Digging into this question, we found that journalists could learn a lot from those who navigate the complexities of conflict on a regular basis.
From there we developed training and interviewing techniques expanding on this research. Our goal was to help journalists better understand “how to get people to open up to new ideas, rather than closing down in judgment and indignation.”
The response from the journalists we’ve worked with has been enthusiastic, to the point where we realized it might be helpful to distill the main elements of this approach and share them more broadly, for anyone to use when navigating conflict.
As we barrel down the road towards more and more polarization it can feel emotionally exhausting and frustrating to engage with people who have opposing views, especially when those views perpetuate harm, prejudice and misinformation.
People can have a hard time listening when they don’t feel heard, so it’s important that we ask questions that uncover motivations because “the way to counter the kind of tribal prejudice we are seeing is to expose people to the other tribe or new information in ways they can accept. When conflict is cliché, complexity is breaking news.”
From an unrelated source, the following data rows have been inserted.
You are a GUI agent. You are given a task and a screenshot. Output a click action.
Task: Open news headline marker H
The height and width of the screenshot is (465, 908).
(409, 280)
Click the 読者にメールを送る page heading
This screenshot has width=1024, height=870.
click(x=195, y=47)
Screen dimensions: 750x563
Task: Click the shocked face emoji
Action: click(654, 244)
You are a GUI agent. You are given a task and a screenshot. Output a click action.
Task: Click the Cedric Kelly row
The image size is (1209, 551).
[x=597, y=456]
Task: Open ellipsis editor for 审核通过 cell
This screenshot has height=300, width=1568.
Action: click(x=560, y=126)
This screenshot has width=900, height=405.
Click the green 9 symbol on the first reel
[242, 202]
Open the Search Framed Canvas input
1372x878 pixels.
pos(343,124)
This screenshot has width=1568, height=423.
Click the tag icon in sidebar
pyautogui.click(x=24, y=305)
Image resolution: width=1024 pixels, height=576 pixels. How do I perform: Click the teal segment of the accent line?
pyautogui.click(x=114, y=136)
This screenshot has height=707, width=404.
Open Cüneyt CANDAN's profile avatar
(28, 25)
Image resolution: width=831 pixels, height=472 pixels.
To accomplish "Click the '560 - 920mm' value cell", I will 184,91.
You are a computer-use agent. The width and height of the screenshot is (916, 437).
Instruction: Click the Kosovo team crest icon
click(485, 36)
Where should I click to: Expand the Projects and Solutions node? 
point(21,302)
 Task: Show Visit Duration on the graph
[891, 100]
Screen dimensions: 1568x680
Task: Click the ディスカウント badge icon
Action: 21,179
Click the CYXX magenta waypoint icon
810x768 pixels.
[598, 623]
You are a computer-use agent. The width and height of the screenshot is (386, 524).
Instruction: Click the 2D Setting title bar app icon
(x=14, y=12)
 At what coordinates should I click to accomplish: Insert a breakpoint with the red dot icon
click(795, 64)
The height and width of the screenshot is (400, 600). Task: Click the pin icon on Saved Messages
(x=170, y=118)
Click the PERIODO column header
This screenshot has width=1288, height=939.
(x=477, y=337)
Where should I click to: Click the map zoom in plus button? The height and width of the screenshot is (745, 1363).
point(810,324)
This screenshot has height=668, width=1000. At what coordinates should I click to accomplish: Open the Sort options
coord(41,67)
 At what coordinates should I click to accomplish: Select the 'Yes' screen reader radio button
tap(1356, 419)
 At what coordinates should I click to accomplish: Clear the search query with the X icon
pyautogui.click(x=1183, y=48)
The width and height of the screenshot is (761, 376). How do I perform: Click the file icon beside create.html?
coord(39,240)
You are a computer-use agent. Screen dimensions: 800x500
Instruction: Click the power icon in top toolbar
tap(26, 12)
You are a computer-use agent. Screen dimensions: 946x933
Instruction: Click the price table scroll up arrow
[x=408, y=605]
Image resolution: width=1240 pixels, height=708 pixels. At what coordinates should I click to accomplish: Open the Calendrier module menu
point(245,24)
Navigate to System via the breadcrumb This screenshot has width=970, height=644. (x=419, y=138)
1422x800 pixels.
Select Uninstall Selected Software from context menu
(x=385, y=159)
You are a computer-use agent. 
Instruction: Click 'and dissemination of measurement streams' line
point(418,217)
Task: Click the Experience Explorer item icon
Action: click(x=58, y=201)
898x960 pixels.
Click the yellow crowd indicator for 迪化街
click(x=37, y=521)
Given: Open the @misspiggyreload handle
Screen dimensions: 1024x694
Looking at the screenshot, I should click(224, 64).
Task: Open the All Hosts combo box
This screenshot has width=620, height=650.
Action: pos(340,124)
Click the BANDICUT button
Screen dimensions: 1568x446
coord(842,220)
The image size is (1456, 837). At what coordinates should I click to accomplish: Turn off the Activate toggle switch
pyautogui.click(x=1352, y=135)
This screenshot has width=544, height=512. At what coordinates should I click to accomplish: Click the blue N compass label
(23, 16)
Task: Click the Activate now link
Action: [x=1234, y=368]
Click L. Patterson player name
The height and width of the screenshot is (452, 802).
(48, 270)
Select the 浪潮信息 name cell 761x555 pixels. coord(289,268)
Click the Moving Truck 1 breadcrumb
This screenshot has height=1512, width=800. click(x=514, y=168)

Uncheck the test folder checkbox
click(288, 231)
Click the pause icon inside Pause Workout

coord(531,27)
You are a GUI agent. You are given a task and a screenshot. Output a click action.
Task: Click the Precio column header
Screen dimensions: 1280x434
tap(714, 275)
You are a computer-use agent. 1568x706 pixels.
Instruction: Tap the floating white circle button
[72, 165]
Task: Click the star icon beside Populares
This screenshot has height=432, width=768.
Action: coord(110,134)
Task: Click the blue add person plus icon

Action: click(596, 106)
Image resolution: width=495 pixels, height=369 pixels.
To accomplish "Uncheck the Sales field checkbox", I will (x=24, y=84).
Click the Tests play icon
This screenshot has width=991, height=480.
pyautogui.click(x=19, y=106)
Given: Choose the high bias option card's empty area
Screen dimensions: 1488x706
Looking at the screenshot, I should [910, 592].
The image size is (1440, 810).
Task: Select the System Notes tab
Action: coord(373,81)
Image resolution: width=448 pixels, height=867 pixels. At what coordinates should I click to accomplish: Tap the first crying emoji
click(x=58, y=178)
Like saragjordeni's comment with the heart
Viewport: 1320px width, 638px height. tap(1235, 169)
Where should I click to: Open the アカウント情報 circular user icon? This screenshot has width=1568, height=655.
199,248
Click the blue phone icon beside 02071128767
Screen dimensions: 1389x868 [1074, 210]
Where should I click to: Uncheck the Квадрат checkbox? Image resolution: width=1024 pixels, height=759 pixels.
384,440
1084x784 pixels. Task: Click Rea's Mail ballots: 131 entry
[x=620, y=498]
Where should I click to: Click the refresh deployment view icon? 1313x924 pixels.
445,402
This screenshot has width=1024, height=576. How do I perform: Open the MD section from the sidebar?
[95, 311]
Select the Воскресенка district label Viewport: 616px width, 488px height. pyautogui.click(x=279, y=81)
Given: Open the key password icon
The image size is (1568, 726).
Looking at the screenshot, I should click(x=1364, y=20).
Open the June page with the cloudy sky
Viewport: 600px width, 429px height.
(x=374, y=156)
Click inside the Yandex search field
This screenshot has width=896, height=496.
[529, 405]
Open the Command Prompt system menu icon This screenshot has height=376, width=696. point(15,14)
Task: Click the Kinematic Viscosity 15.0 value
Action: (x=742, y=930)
Here are five questions to help unpack people’s motivations in order to foster constructive discussion and active listening.
- Why is this personally important to you?
- I can tell this is important to you. Which life experiences have shaped your views? (OR) Out of curiosity, which life experiences have shaped your views?
- For those who disagree with you, what would you like them to understand about you?
- What do you want to understand about those with whom you disagree?
- Imagine for a moment that you got what you wanted in regards to this issue. How would your life change?”
And here are two stories demonstrating constructive discussion and active listening in practice.
A blues pianist tackles prejudice head-on by getting at the systemic root causes of hate. “Racists are so used to being combative, especially with someone they oppose, like me,” he says. “They’re not expecting me to listen to them. …They would expect me to fight — but I’m saying: Tell me more.”
Community collaboration in Ohio allows folks to step out of their comfort zones to examine topics like race and revisionist history and motherhood. “Using the principles of solutions journalism, these facilitated conversations bridge the gaps that exist between races, ages, and socio-economic groups. By complicating individual narratives, better communication happens and we end up closer together instead of further apart.”